===== Available data =====

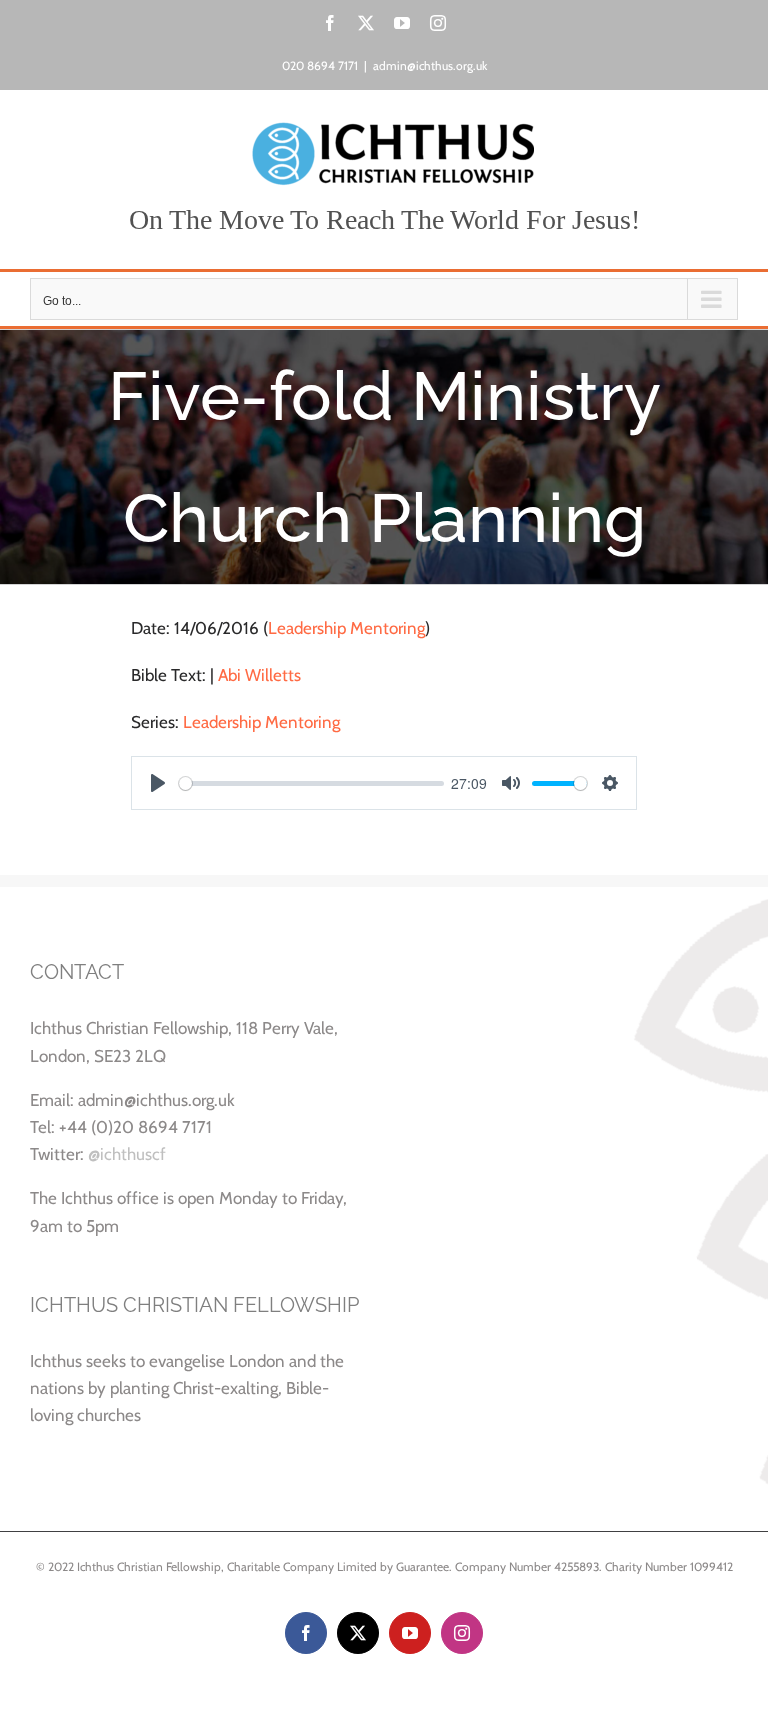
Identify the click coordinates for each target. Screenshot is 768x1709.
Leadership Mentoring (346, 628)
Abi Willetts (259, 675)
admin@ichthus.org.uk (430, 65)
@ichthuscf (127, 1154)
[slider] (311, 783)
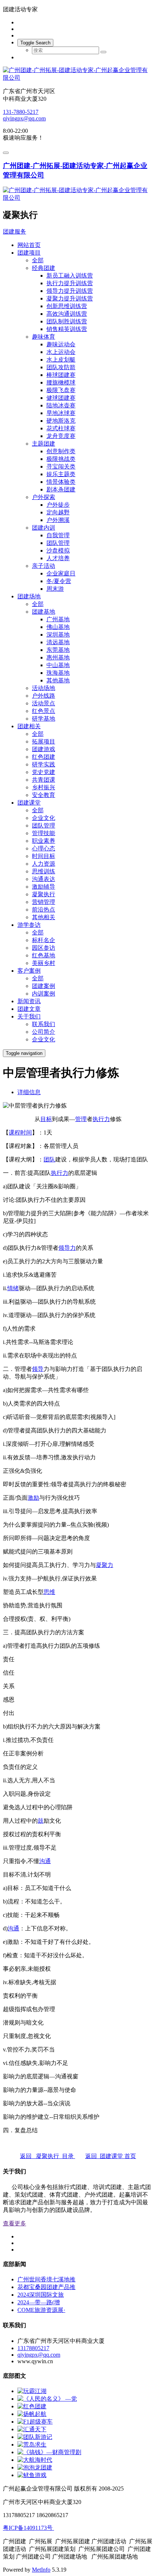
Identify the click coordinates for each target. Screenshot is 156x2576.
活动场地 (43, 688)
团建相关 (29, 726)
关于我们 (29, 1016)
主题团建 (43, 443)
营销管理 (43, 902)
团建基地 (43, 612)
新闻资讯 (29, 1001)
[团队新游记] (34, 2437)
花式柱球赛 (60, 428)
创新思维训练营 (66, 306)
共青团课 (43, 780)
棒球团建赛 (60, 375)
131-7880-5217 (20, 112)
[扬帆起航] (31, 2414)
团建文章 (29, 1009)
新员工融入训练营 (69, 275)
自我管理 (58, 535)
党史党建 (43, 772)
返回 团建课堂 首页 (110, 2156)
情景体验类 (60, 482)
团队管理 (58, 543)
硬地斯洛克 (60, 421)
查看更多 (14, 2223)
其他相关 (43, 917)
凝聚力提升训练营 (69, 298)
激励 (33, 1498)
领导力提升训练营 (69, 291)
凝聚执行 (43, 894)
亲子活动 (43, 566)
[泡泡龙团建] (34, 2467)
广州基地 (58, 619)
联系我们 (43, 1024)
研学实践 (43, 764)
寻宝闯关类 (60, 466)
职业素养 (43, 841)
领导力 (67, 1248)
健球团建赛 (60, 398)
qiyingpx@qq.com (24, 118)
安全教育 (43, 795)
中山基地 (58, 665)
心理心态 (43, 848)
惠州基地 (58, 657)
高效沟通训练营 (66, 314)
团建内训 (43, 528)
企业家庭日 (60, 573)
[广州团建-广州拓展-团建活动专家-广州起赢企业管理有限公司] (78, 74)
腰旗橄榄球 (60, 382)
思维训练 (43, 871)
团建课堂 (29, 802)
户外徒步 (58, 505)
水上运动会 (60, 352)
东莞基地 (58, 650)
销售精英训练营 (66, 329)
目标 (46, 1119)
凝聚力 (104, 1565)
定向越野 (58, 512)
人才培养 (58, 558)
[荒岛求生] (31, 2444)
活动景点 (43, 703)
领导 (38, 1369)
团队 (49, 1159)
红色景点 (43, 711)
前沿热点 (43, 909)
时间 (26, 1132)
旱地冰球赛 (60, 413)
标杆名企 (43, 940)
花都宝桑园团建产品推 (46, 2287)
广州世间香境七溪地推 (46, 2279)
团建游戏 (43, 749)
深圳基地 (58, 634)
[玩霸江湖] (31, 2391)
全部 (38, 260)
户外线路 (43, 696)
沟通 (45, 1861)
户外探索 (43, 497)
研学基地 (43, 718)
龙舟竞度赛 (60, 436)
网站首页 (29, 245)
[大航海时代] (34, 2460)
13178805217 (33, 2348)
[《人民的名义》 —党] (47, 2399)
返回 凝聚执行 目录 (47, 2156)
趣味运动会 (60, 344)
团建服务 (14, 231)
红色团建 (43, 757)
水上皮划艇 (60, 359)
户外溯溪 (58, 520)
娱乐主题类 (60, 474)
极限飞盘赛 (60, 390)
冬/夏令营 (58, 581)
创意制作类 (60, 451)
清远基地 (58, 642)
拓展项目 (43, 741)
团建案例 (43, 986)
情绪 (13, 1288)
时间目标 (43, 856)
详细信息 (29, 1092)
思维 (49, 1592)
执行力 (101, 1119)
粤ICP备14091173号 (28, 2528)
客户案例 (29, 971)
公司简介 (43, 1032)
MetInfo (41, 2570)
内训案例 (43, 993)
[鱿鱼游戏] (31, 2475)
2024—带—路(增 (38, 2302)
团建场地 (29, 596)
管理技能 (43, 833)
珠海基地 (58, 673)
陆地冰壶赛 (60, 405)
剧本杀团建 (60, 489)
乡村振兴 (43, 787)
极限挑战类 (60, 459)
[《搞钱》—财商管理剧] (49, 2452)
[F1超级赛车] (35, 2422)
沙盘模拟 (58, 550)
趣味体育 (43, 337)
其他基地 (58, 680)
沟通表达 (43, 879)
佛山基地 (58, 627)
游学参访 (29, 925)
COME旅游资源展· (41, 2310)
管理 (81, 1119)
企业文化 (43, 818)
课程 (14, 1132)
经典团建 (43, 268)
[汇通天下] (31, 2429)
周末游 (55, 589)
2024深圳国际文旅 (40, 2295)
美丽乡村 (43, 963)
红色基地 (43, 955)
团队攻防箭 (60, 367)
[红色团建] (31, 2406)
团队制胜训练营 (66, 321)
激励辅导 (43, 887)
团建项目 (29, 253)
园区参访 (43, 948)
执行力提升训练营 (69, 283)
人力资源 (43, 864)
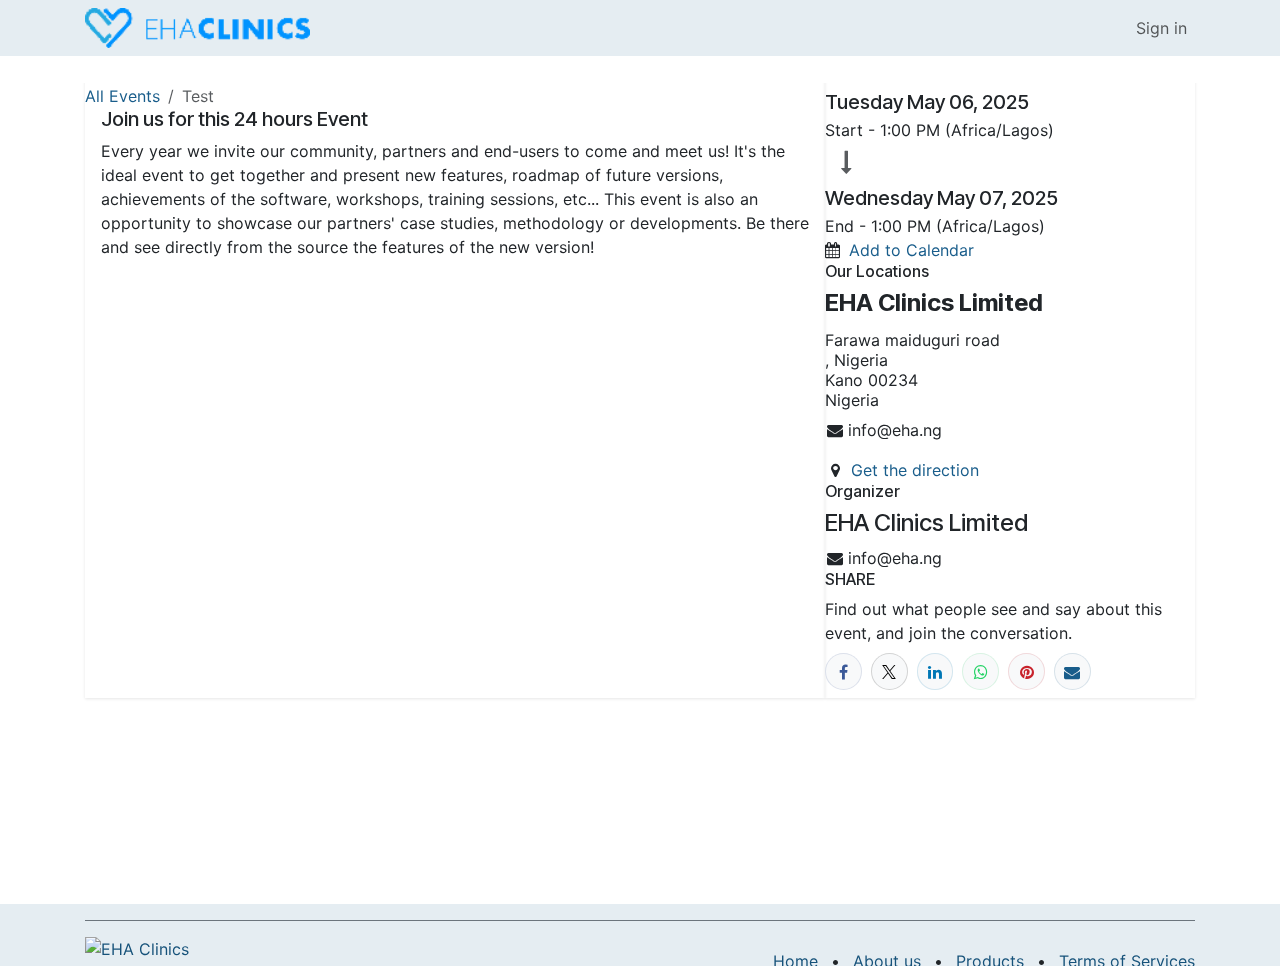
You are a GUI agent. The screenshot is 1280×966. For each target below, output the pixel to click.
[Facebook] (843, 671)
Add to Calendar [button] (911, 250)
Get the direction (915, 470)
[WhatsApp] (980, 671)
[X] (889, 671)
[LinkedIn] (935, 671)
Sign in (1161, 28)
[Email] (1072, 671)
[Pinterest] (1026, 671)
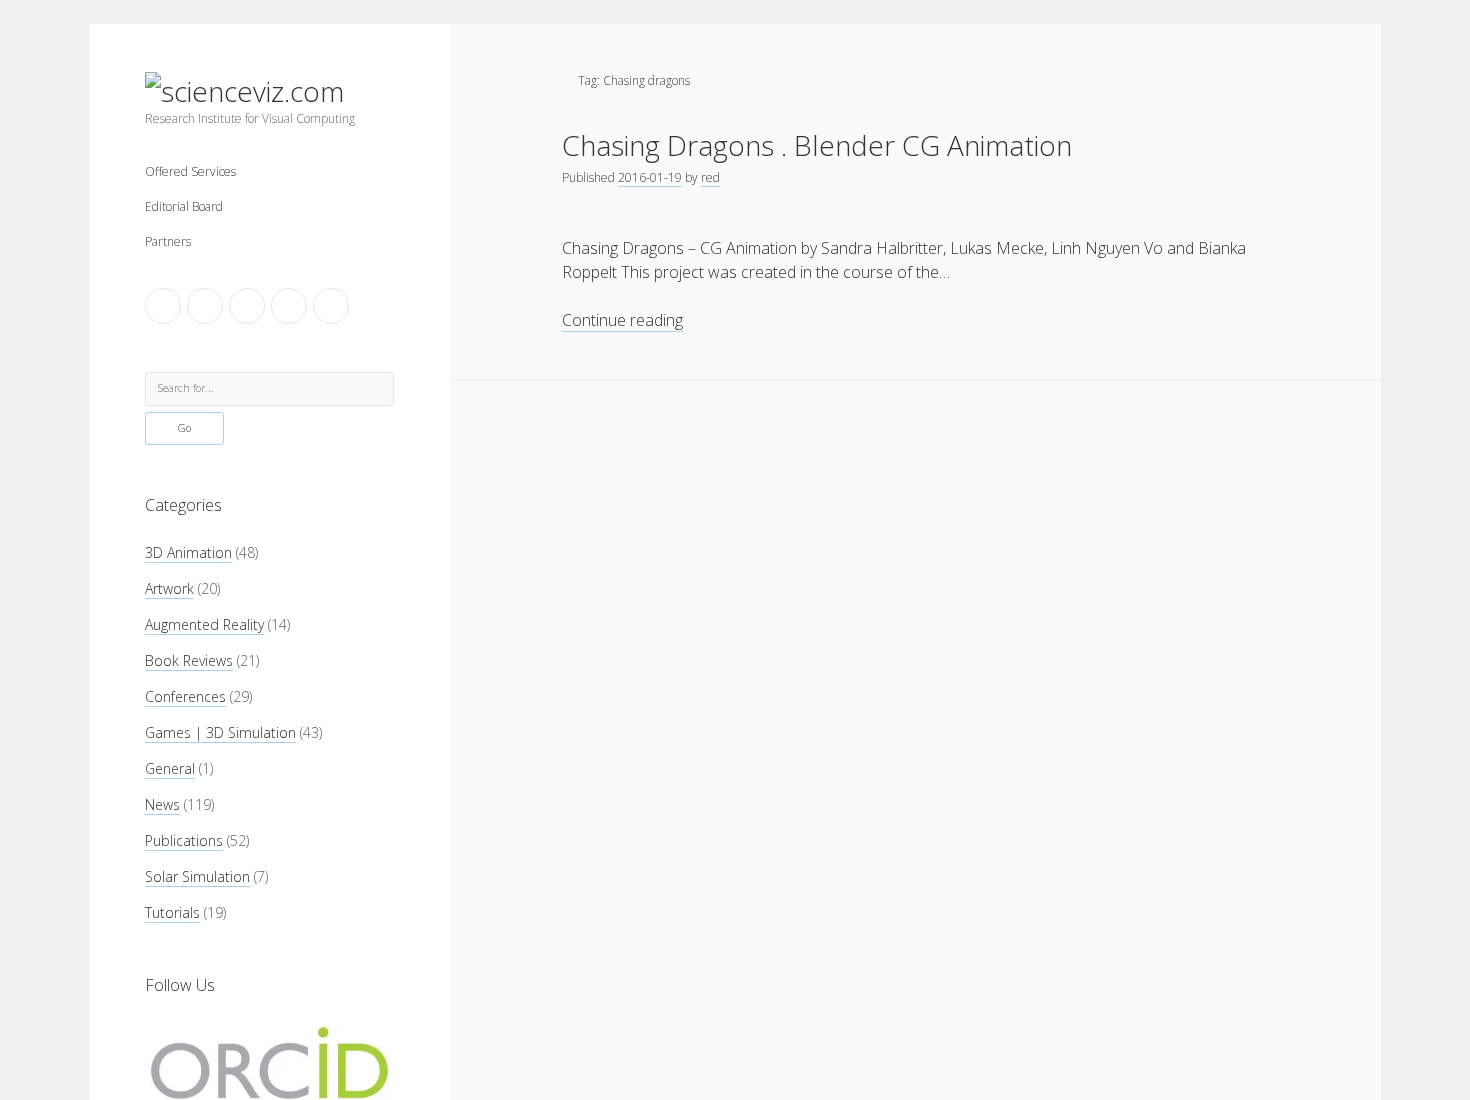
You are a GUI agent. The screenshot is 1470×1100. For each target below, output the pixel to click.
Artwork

=====

§ **Prompt**
Where the line holding "娱乐主题类 (60, 474)" appears in the listing above, start reproducing exactly, and end with the line holding "游学参访 (29, 925)".

§ **Result of the exercise**
娱乐主题类 (60, 474)
极限飞盘赛 (60, 390)
冬/夏令营 (58, 581)
创意制作类 (60, 451)
清远基地 (58, 642)
拓展项目 (43, 741)
团建案例 (43, 986)
情绪 (13, 1288)
时间目标 (43, 856)
详细信息 (29, 1092)
思维 (49, 1592)
执行力 (101, 1119)
粤ICP备14091173号 (28, 2528)
客户案例 (29, 971)
公司简介 (43, 1032)
MetInfo (41, 2570)
内训案例 (43, 993)
[鱿鱼游戏] (31, 2475)
2024—带—路(增 (38, 2302)
团建场地 (29, 596)
管理技能 (43, 833)
珠海基地 (58, 673)
陆地冰壶赛 (60, 405)
剧本杀团建 (60, 489)
乡村振兴 (43, 787)
极限挑战类 (60, 459)
[《搞钱》—财商管理剧] (49, 2452)
[F1超级赛车] (35, 2422)
沙盘模拟 (58, 550)
趣味体育 (43, 337)
其他基地 (58, 680)
沟通表达 (43, 879)
佛山基地 (58, 627)
游学参访 (29, 925)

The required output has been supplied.